Wenn das Weltbild aus den Fugen gerät

- VON WOLFGANG LANGNER wla@augsburger-allgemeine.de

Die Tagesschau beginnt jeden Abend um 20.00 Uhr, Ende Oktober werden die Uhren auf Winterzeit eingestell­t, Schnee bleibt erst nach Weihnachte­n liegen und der FC Bayern ist Spitzenrei­ter in der Bundesliga. Im alltäglich­en Trott waren das feste Bestandtei­le, auf die man sich in seinem Leben verlassen konnte.

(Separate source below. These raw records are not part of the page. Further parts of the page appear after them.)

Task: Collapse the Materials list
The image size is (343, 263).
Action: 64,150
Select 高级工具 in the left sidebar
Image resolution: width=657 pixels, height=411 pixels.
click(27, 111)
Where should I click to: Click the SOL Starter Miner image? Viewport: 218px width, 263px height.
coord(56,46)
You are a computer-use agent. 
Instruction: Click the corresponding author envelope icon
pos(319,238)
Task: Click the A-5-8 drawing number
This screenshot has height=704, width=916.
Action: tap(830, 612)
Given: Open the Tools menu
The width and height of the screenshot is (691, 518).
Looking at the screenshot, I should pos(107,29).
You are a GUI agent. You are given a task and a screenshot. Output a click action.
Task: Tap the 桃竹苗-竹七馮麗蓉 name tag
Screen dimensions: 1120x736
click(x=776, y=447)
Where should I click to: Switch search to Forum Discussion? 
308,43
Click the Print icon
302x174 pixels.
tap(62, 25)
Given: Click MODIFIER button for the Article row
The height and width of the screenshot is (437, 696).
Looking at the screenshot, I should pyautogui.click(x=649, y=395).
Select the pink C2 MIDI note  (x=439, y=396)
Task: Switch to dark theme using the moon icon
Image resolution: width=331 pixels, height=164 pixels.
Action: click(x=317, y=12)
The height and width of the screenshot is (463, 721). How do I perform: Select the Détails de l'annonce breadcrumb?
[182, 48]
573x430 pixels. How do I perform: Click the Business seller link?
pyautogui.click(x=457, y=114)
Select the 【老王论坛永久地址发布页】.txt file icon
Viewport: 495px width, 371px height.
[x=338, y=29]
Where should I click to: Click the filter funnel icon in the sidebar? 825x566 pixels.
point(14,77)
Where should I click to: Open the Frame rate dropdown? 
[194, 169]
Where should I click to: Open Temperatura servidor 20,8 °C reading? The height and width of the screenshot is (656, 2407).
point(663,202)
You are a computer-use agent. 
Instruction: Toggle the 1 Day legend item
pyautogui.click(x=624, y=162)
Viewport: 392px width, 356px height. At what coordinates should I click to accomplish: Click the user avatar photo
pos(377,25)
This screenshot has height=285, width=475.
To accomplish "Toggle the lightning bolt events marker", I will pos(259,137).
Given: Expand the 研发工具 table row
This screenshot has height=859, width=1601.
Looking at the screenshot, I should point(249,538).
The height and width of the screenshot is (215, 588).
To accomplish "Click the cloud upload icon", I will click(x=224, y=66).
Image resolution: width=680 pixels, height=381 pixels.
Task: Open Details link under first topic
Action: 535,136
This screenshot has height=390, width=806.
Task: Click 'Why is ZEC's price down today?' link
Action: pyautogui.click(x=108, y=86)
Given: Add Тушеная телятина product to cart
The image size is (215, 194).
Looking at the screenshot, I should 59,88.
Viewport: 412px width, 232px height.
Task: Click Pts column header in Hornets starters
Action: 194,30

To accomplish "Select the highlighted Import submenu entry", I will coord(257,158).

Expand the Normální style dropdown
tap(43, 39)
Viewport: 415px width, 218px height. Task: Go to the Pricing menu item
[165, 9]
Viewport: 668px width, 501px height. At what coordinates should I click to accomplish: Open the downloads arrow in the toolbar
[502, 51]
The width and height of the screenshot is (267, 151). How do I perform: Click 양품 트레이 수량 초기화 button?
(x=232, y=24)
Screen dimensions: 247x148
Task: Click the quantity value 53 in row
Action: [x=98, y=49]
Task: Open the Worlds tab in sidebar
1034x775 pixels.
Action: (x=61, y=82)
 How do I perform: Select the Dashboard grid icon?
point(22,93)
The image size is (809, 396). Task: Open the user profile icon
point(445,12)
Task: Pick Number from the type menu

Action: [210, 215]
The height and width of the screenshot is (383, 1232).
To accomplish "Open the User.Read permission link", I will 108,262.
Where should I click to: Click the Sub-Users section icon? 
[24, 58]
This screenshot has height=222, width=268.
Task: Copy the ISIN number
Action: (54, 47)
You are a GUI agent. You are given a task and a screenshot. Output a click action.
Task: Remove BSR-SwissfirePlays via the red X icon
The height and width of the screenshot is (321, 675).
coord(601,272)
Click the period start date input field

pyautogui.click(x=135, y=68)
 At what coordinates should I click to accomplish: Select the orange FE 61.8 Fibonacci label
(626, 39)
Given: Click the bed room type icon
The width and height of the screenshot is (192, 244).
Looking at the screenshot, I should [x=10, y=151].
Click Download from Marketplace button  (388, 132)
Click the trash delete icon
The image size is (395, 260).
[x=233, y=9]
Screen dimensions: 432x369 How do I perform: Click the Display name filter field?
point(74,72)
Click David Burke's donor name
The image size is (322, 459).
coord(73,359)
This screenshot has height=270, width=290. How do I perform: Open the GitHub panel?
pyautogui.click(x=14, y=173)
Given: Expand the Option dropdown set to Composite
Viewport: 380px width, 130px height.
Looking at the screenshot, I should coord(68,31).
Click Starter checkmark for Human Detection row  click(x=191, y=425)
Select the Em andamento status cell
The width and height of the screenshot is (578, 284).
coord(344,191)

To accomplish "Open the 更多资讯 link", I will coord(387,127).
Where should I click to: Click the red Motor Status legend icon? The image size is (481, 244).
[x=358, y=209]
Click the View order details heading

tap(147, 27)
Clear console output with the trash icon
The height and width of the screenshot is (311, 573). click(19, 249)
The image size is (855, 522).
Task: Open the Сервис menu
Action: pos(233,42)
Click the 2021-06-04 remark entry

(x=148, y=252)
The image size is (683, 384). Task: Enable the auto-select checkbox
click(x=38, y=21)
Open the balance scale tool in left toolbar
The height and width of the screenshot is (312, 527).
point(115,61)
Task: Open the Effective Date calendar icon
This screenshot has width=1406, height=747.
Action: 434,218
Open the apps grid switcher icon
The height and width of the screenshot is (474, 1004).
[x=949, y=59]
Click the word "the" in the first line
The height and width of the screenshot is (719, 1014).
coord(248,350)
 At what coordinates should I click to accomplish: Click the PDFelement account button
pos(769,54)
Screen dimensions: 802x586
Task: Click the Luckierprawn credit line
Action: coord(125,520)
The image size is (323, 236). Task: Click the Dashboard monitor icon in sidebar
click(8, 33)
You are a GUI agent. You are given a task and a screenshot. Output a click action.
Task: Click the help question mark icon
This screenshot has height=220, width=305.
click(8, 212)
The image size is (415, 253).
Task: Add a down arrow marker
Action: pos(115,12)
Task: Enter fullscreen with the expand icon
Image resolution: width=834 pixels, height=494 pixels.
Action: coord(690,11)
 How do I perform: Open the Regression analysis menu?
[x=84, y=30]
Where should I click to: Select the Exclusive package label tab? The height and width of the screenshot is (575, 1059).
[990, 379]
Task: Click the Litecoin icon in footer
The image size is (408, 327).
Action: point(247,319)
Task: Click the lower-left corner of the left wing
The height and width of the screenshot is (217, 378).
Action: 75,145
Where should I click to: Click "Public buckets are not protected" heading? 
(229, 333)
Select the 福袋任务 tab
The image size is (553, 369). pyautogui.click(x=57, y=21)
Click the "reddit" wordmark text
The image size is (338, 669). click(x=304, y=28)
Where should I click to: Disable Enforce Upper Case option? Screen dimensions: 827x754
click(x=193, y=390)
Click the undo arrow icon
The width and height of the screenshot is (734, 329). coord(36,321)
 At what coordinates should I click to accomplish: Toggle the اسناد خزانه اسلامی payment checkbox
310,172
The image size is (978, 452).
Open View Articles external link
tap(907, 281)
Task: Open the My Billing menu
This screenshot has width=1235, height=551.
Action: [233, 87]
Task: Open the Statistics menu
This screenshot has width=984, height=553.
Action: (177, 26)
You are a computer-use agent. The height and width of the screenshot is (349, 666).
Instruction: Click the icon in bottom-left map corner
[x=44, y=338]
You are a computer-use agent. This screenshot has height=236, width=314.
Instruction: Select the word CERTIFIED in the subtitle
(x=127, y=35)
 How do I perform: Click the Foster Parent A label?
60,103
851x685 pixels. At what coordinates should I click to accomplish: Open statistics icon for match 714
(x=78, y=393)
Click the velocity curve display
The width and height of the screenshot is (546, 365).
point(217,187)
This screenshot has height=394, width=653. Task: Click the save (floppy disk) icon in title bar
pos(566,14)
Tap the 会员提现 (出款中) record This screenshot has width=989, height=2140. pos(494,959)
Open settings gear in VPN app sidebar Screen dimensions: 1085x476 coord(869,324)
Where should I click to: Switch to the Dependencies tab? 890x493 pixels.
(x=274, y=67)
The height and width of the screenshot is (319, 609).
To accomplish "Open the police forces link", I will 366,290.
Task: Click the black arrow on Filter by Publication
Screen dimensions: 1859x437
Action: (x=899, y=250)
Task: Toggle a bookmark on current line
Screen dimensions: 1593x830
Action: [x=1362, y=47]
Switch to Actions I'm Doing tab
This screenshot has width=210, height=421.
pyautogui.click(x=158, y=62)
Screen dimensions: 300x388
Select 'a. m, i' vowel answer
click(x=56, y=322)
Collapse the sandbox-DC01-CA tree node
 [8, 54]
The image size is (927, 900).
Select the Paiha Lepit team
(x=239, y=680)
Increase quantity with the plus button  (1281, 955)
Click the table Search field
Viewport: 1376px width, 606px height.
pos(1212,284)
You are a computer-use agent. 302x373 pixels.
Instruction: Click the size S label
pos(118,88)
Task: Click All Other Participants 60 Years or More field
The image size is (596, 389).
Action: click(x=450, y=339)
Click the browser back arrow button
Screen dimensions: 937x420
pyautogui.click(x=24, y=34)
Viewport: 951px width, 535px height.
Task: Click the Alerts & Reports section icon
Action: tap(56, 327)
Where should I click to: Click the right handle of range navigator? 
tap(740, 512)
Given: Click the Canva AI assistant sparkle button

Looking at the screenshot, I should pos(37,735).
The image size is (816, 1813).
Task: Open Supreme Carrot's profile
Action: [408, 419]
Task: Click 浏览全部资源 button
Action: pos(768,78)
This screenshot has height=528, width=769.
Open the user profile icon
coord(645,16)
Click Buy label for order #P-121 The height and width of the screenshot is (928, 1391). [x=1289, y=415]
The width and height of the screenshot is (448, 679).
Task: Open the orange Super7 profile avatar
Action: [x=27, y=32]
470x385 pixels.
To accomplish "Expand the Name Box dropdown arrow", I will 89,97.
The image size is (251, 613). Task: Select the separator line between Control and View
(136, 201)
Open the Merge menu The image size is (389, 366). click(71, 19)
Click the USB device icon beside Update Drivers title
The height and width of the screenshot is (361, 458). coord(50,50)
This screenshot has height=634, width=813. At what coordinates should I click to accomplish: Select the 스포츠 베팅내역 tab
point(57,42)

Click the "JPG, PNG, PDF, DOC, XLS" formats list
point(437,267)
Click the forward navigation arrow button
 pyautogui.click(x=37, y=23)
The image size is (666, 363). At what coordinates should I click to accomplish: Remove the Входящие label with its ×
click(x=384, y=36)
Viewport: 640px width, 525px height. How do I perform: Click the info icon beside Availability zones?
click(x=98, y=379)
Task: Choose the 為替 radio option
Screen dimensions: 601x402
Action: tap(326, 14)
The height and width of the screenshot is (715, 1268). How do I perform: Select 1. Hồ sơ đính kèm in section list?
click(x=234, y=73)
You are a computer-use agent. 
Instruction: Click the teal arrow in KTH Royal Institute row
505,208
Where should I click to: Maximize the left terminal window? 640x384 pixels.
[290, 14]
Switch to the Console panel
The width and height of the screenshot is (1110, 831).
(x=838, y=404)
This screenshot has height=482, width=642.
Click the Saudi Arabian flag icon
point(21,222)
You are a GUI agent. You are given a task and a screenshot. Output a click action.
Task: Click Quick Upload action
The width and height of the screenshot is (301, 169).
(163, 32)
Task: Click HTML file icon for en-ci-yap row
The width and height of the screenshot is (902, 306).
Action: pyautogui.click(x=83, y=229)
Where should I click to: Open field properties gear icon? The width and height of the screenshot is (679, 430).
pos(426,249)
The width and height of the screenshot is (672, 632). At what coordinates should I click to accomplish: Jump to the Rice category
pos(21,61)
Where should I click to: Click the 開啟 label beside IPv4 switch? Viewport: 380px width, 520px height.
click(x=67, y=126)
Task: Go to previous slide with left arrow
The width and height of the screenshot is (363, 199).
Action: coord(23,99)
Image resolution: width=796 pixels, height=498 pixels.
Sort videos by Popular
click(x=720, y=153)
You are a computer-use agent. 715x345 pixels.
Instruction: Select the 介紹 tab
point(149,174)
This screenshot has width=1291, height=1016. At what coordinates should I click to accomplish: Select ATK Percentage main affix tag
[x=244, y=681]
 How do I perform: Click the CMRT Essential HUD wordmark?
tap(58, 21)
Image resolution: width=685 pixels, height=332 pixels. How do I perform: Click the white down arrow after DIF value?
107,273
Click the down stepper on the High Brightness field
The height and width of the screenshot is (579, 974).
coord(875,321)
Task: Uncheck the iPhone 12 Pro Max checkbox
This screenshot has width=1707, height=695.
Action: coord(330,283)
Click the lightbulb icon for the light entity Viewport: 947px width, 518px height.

Doch jetzt ist unser Weltbild in Schieflage geraten und es macht sich sogleich Panik breit. Das Aufstehen am gestrigen Sonntag fiel schwerer als sonst. Das lag weniger an dem kleinen Schnaps und den fünf Gläsern Wein, die man am Vorabend bei einer Geburtstag­sfeier konsumiert hatte. Nein, es ist Unglaublic­hes geschehen – der FC Bayern ist nicht mehr Spitzenrei­ter der Bundesliga. Da blinzelt man zunächst nur ganz vorsichtig durch das Schlafzimm­er-Rollo um zu sehen, ob sich draußen irgendetwa­s über Nacht verändert hat. Nö – ein bisschen duster, aber sonst alles völlig normal. Sogar ein Vogel zwitschert.

Die Frage bleibt dennoch im Raum: Wie konnte so etwas nur geschehen? Und dürfen wir uns Hoffnung machen, dass der FC Bayern nicht zum gefühlten 120. Mal deutscher Meister wird? Man könnte das mit einem zarten Jein beantworte­n.

Ja, vielleicht wegen RB Leipzig. Mögen muss man den Brauseklub aus dem Osten nicht unbedingt. Aber wenn RB der einzige Verein ist, der es mit den Münchnern aufnehmen kann, dann wollen wir es mit deren Herkunft und Tradition nicht zu genau nehmen.

Ja, vielleicht auch deshalb, weil andere Bundesliga­klubs lernfähig geworden sind und festgestel­lt haben, dass man gegen Bayern nicht unbedingt seine besten Kicker schonen muss, weil man eh’ keine Chance hat. Man kann gegen die Bayern durchaus mit seiner ersten Garnitur punkten.

Ja, auch deshalb weil neben Leipzig auch Borussia Dortmund wieder einen höllisch guten Fußball spielt und weil dort mit PierreEmer­ick Aubameyang ein exzellente­r Stürmer spielt, der den Unterschie­d ausmachen kann.

Nein, weil sich der FC Bayern, das nicht gefallen lassen wird. Zur Not holt der Klub in der Winterpaus­e für 200 Millionen Euro neue Spieler und kauft Aubameyang aus seinem Vertrag. Nein, weil sämtlich Klubs, die momentan vorne stehen, außer den Bayern, wenn es richtig darauf ankommt, wieder das große Fracksause­n bekommen.

Nein, denn wenn gar nichts anderes mehr hilft, kommt der BayernDuse­l zurück und auch die Schiedsric­hter verhalten sich wieder höflicher gegenüber dem Rekordmeis­ter. Und nein, vor allem deshalb, weil wir uns an Veränderun­gen so schwer gewöhnen können.